[Records excerpted from a collection]
- - -

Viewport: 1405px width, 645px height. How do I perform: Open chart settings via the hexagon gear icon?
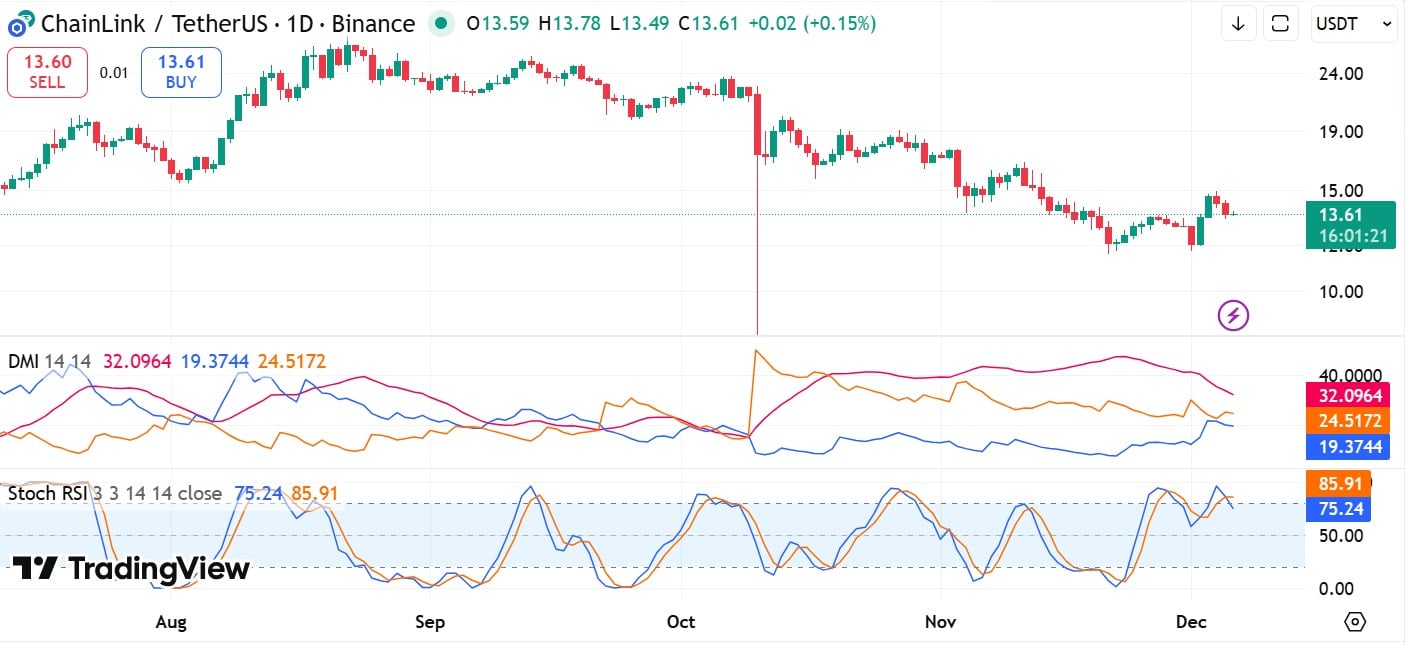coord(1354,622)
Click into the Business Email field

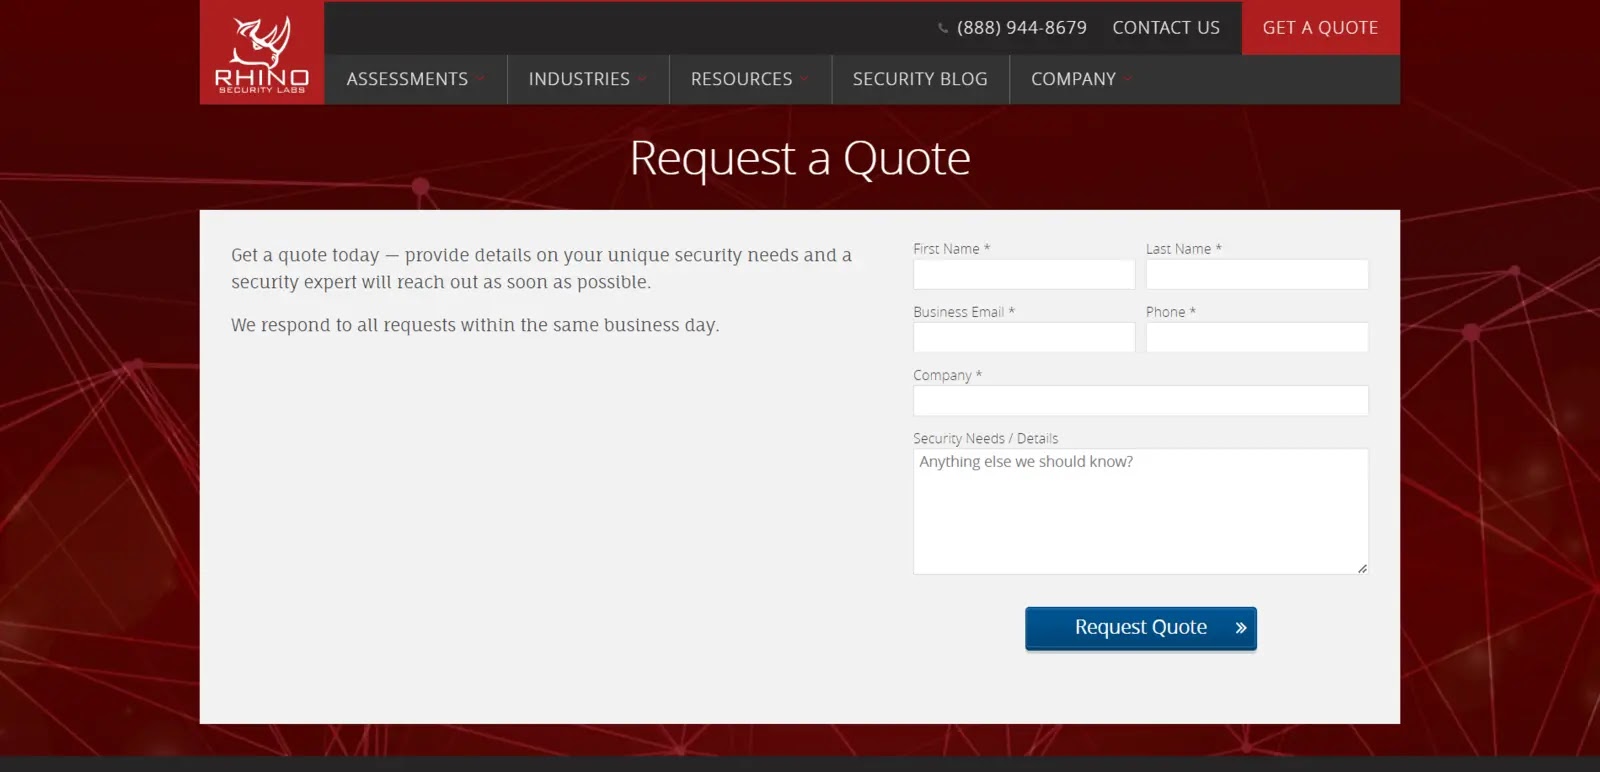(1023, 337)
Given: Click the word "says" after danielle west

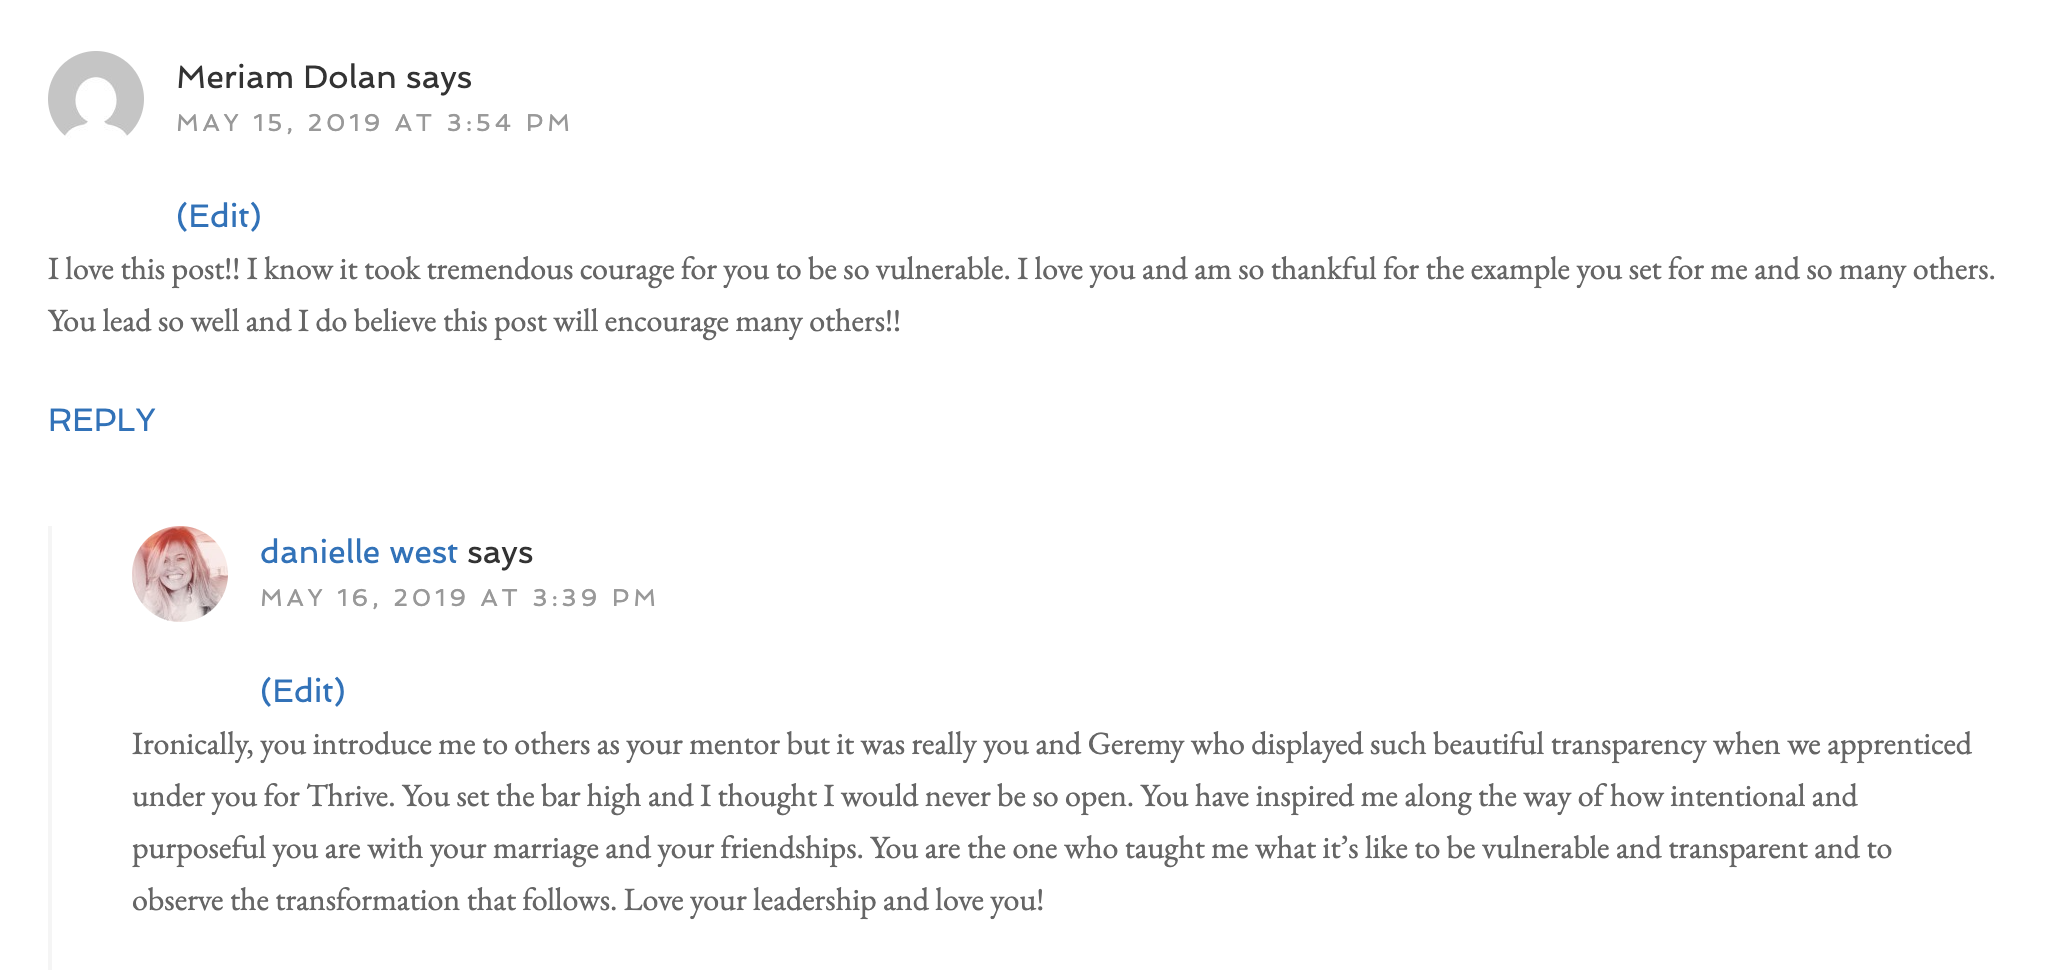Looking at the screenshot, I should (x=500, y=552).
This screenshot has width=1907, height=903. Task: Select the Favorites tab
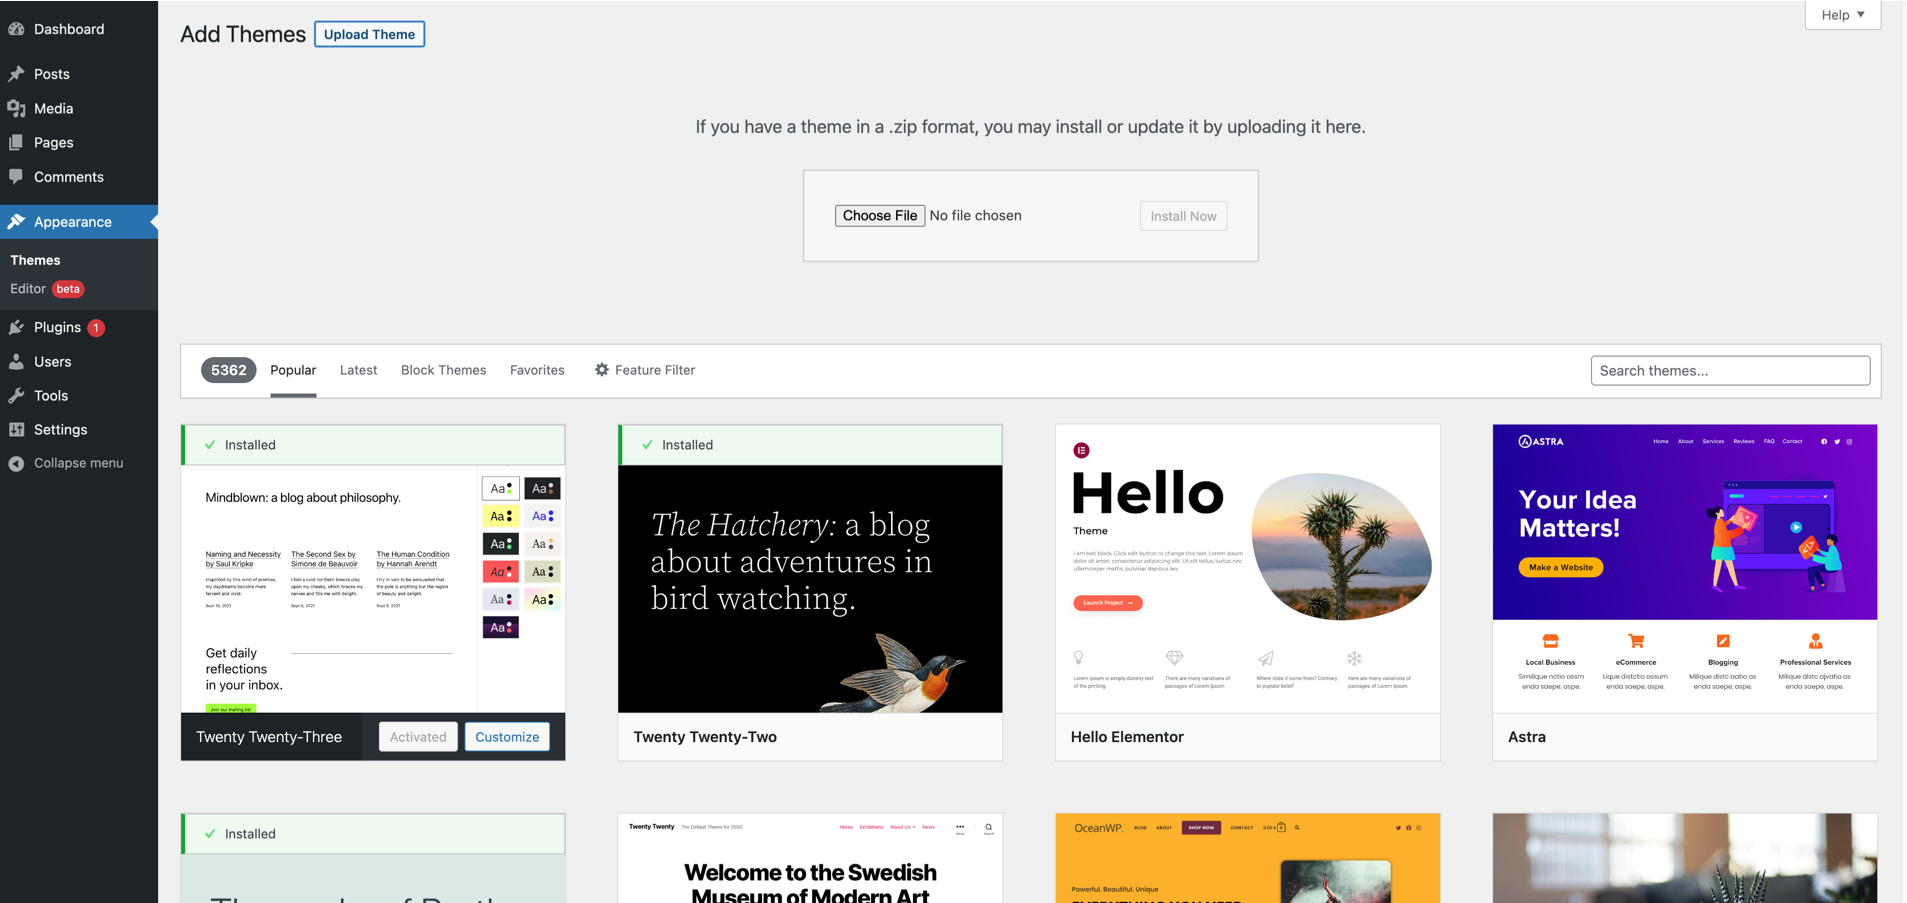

- - -

Please retype exactly the lines from the one containing "Given: Click the" to the last line of the records above, both included, without any pictures.

Given: Click the word "says" after danielle west

Looking at the screenshot, I should (x=500, y=552).
This screenshot has width=1907, height=903. Task: Select the Favorites tab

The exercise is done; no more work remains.